Awesome keep us up dated with pics. I'd love a nice garage but my drives not that suitable without stealing 1ft of next doors, and I can imagine him not being best to pleased with that.


----------



## redmen78 (Mar 9, 2011)

Will do had a few neighbour issues my self !!


----------



## inkey (Jan 22, 2010)

redmen78 said:


> Will do had a few neighbour issues my self !!


Can I ask what issues??


----------



## jamesgti (Aug 9, 2007)

Looks great mate. Inside finished yet?


----------



## redmen78 (Mar 9, 2011)

Yeah a few issues with planning permission etc and a few concrete splashes on his car (that he wouldn't move off his drive)
All sorted now and he's ok promised him a free detail when garage all finished.


----------



## redmen78 (Mar 9, 2011)

Quick update got the cladding just about finished floor painted tomorrow


----------



## Dan_Mol (Jul 3, 2012)

Looking good, nice and bright. What colour floor paint, I've got grey but not sure if to use it or not.

Look forward to tomorrow's update


----------



## redmen78 (Mar 9, 2011)

Red mate Just in process of sealing the floor


----------



## shudaman (Sep 12, 2010)

looks good mate!


----------



## kempe (Jan 9, 2011)

Im liking the white finish top marks there buddy :thumb:


----------



## redmen78 (Mar 9, 2011)

Just finished the top of the cladding got floor sealed but its still a bit cold to paint floor. Taking cupboard doors to work to Spray them white.


----------



## redmen78 (Mar 9, 2011)

Two coats on the floor two more Tomorrow


----------



## Warwickshire Detailer (Oct 11, 2009)

Looks great. Did you use masonry paint on the inside bricks? What floor paint have you used?


----------



## redmen78 (Mar 9, 2011)

Yeah mate masonry paint on the on walls and ronseal floor paint with ronseal concrete seal for the floor not that impressed with the floor though already starting to chip so going down the mototile flooring nxt payday !


----------



## Buckweed (Aug 27, 2012)

Very nice...well jell :thumb:


----------



## shudaman (Sep 12, 2010)

looking clean!!


----------



## redmen78 (Mar 9, 2011)

Finally got round to putting some shelves up today and emptying my boot !


----------



## Billy Whizz (Dec 15, 2009)

redmen78 said:


> Yeah mate masonry paint on the on walls and ronseal floor paint with ronseal concrete seal for the floor not that impressed with the floor though already starting to chip so going down the mototile flooring nxt payday !
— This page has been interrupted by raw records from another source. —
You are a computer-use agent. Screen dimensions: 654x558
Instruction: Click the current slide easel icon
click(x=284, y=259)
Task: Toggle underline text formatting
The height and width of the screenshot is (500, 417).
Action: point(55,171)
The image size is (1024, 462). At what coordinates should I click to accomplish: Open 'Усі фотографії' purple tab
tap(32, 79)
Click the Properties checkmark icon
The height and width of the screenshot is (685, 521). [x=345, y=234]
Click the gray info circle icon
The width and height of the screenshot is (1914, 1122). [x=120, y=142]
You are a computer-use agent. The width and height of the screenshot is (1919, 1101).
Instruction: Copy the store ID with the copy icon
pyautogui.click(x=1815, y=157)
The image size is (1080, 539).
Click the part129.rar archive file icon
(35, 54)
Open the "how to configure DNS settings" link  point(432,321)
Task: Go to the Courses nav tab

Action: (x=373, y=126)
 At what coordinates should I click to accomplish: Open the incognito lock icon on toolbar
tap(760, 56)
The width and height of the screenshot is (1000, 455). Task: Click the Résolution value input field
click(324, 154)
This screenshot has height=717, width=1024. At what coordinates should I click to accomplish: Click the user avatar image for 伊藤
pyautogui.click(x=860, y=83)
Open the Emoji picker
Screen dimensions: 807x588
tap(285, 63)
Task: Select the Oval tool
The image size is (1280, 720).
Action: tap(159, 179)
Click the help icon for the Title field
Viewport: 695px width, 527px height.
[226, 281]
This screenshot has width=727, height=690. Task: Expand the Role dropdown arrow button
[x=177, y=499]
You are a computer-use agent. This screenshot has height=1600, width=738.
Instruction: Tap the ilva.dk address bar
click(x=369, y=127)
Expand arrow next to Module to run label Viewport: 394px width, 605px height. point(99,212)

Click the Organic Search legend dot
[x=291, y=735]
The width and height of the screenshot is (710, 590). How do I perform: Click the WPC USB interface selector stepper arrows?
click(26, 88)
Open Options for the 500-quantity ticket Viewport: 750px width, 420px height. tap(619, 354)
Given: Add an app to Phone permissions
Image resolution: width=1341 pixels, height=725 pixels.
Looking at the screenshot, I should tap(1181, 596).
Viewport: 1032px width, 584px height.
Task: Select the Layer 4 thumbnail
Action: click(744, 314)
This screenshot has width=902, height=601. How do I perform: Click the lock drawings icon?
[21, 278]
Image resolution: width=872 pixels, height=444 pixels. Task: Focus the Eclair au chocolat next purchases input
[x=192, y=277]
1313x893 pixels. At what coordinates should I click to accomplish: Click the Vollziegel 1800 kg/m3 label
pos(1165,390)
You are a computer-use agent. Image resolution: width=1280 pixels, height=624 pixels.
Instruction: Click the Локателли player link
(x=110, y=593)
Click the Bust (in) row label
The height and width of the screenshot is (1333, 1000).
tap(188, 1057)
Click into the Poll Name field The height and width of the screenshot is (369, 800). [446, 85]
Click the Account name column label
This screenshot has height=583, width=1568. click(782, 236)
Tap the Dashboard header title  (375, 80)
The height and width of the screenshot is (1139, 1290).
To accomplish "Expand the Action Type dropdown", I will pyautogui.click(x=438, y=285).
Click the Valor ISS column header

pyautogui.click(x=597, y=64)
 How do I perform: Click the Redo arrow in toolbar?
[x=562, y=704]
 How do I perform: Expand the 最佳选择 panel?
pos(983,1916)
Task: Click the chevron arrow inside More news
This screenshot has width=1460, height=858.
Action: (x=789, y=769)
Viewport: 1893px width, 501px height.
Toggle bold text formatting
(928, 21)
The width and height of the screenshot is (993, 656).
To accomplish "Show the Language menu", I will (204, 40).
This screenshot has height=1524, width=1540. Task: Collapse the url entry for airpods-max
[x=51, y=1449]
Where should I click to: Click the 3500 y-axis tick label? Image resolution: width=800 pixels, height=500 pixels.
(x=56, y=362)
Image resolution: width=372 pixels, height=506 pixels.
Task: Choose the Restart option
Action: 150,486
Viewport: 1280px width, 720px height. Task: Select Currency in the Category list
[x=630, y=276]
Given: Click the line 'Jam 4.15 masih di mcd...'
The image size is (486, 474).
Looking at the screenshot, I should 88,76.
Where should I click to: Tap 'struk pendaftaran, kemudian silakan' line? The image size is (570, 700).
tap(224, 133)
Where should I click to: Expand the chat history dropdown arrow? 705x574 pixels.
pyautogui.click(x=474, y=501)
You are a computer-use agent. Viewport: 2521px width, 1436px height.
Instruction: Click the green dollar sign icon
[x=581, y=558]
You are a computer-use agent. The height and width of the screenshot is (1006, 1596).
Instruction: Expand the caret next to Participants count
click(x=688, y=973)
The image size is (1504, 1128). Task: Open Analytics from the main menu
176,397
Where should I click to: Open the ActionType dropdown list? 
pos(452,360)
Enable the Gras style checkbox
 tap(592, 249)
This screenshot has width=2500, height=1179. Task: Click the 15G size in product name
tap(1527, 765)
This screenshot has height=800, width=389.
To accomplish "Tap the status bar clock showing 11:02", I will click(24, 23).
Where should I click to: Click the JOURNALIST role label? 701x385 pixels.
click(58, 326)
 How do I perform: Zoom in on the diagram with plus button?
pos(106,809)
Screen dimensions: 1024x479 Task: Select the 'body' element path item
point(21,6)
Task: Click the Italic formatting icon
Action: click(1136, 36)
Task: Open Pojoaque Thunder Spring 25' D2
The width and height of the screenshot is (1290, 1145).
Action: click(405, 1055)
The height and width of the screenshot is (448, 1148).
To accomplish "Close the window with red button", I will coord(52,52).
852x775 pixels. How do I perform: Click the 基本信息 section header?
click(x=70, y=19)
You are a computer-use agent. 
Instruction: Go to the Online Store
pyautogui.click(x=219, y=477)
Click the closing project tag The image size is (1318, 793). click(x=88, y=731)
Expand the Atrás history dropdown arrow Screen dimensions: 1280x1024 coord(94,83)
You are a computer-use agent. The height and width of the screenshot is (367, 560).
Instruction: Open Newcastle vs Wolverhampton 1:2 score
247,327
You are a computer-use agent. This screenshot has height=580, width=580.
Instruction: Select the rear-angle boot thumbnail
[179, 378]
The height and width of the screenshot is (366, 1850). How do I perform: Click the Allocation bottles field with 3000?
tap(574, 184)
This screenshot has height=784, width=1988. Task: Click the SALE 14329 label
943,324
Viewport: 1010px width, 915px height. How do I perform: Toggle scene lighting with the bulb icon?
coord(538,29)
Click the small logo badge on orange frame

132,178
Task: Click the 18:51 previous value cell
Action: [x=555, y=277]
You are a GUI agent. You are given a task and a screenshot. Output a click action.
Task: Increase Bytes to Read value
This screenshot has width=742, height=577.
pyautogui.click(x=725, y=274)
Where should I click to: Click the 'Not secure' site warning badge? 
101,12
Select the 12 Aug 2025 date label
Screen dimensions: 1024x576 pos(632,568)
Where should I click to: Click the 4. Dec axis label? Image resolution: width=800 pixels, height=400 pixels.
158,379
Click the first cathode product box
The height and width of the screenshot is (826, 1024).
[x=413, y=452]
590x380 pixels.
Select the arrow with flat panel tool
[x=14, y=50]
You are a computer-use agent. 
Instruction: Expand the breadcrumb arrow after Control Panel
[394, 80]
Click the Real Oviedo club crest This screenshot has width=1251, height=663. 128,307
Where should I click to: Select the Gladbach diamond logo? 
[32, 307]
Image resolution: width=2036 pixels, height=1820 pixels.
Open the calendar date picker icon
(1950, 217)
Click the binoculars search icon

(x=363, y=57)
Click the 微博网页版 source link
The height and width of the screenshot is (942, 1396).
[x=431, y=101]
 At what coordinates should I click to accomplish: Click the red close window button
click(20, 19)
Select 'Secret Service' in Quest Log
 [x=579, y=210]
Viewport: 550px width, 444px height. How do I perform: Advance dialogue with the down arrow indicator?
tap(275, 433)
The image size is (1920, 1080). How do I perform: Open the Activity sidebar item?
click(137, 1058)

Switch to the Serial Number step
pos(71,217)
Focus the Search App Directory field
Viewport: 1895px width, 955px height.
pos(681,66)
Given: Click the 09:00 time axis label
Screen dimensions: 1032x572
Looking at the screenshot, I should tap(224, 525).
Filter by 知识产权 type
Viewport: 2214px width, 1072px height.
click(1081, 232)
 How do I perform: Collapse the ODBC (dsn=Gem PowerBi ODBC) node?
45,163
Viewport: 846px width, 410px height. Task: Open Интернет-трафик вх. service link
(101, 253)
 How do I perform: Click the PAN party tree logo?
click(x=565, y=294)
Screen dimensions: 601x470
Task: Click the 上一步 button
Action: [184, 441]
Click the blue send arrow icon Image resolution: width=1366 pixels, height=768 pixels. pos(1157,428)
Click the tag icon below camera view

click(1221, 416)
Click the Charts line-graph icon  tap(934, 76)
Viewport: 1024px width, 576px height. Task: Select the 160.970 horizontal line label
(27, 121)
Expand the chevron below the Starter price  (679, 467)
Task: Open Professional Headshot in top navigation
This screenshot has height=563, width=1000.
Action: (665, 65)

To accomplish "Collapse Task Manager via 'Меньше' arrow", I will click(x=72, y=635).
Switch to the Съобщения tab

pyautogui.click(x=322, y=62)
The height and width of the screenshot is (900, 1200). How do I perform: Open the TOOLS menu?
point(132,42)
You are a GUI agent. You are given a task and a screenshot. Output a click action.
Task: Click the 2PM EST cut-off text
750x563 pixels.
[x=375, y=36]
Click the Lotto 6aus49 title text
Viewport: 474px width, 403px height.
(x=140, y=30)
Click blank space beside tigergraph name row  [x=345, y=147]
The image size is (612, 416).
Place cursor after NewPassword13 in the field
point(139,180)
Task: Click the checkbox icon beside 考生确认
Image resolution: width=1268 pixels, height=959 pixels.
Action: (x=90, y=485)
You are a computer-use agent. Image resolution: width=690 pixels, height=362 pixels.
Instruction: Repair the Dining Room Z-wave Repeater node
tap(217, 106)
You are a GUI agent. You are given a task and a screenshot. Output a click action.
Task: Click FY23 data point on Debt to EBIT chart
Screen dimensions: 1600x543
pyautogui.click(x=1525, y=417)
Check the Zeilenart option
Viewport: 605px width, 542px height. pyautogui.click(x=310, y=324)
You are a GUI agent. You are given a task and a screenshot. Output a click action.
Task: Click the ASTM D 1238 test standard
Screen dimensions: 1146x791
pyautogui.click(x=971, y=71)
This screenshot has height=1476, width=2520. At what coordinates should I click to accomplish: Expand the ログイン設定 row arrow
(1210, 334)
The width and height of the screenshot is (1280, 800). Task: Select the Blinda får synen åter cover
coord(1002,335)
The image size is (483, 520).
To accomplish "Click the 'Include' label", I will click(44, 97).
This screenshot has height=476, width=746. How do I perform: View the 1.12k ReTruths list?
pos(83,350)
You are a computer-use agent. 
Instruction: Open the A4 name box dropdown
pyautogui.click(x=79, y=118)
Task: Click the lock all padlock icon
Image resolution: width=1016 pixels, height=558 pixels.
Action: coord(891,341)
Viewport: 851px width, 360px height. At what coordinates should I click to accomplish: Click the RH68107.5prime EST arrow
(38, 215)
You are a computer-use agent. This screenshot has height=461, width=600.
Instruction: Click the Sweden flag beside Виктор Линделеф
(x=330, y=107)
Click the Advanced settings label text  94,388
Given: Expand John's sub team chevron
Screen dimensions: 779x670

I agree, used Ronseal as well and it's absolute sh#te Gotta blast it off and try summat else...?

Nice neat layout though :thumb:


----------



## organisys (Jan 3, 2012)

Gents, try a two pack Epoxy paint like this, or simmilar :

http://www.regalpaints.co.uk/product/high-build-epoxy-garage-floor-paint-GPaint03.html


----------



## Kev_mk3 (Sep 10, 2007)

what lights are fitted outside the garage as im after some myself. looks amazing


----------



## redmen78 (Mar 9, 2011)

Just decking lights mate


----------



## Kev_mk3 (Sep 10, 2007)

redmen78 said:


> Just decking lights mate


fantastic thanks :thumb:


----------



## redmen78 (Mar 9, 2011)

Had a good month at work so ordered the mototile flooring can't wait !!


----------



## Derekh929 (Aug 28, 2011)

Very nice result great lighting enjoy


----------



## Keir (Aug 31, 2010)

Can I ask how much this cost?


----------



## redmen78 (Mar 9, 2011)

450 quid mate


----------



## Stewartfinley (Mar 3, 2012)

redmen78 said:


> View attachment 30285
> View attachment 30286
> 
> Finally got round to putting some shelves up today and emptying my boot !


Looks good fella!

What size tool clip did you use for the megs bottles?


----------



## redmen78 (Mar 9, 2011)

Think they were 33 mm mate got them off eBay toolclip company


----------



## Stewartfinley (Mar 3, 2012)

Cheers fella am on my way to screwfix now to pick up a pack of 10 (£2.99 Bargain)


----------



## redmen78 (Mar 9, 2011)

Floor turned up today hopefully down tomorrow !!


----------



## SKY (Sep 25, 2011)

The best floor paint ever is made by Watco


----------



## redmen78 (Mar 9, 2011)

Tiles down !!!


----------



## Puntoboy (Jun 30, 2007)

That looks great!


Sent from my iPhone 5 using Tapatalk 2


----------



## Keir (Aug 31, 2010)

Keir said:


> Can I ask how much this cost?





redmen78 said:


> 450 quid mate


£450 to build the garage?


----------



## redmen78 (Mar 9, 2011)

Lol sorry mate thought you meant the floor !!
It was quite a big extension goes round the back of the house with a downstairs toilet and a utility room so price was a bit more than 450 quid !


----------



## sprocketser (Aug 4, 2012)

Love these garage threads ! Some here . Nice job mate !

Sub d by the way .


----------



## Keir (Aug 31, 2010)

redmen78 said:


> Lol sorry mate thought you meant the floor !!
> It was quite a big extension goes round the back of the house with a downstairs toilet and a utility room so price was a bit more than 450 quid !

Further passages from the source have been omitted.